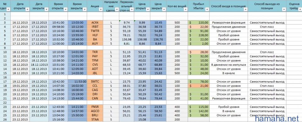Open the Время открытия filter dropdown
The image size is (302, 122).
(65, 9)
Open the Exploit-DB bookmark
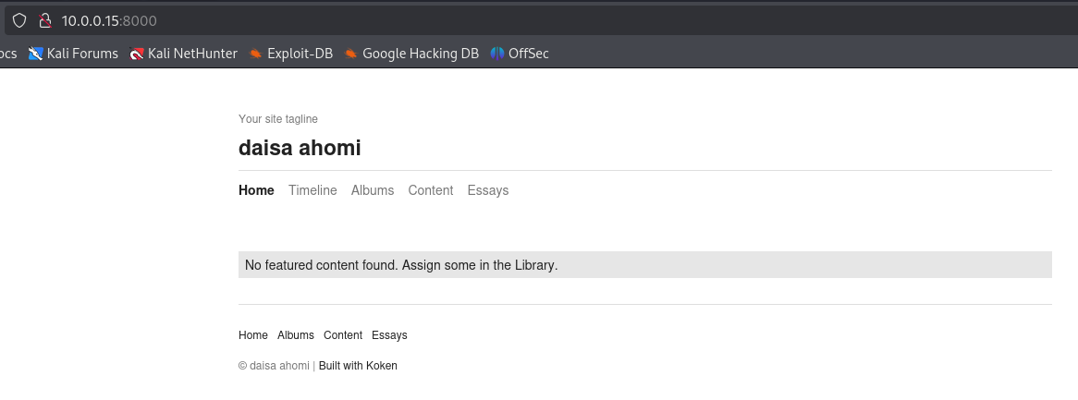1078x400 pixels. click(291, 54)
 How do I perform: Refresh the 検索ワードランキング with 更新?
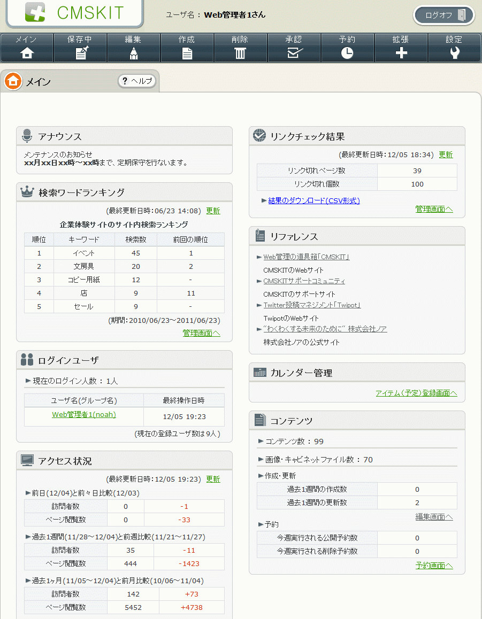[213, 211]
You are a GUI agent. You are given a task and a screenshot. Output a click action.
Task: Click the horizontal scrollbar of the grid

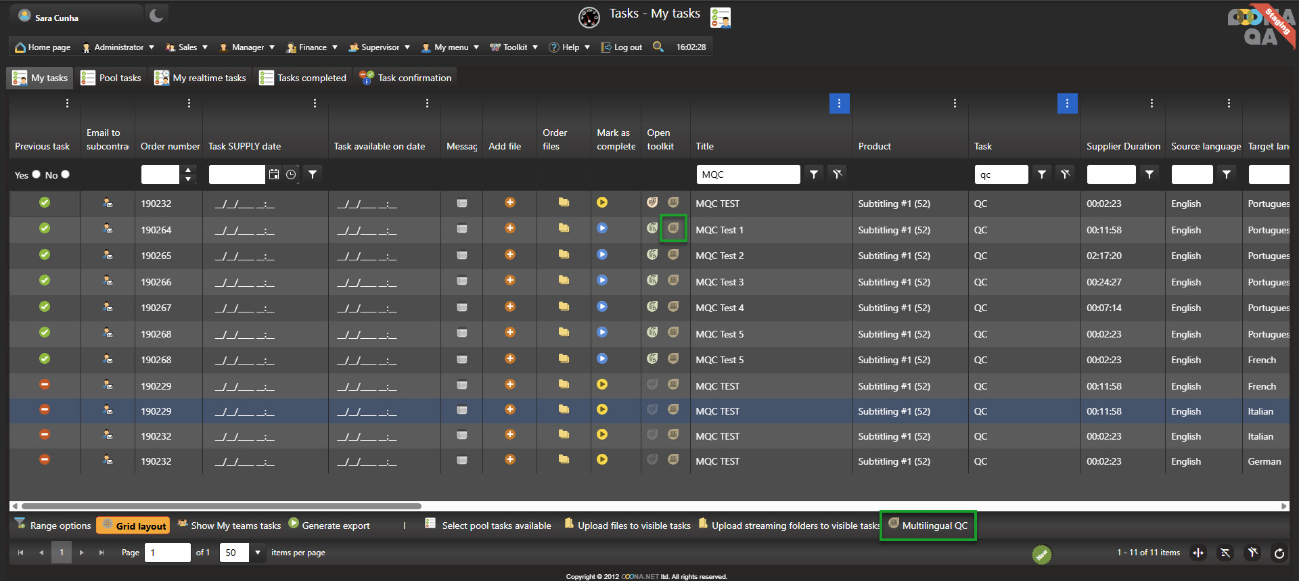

__________

EXERCISE AIM:
Reproduce every row above word for word, leaving out the pictures.

SOLUTION TO THIS EXERCISE:
Open the Время открытия filter dropdown
The image size is (302, 122).
(65, 9)
Open the Exploit-DB bookmark
1078x400 pixels. click(291, 54)
 How do I perform: Refresh the 検索ワードランキング with 更新?
[213, 211]
You are a GUI agent. You are given a task and a screenshot. Output a click action.
Task: Click the horizontal scrollbar of the grid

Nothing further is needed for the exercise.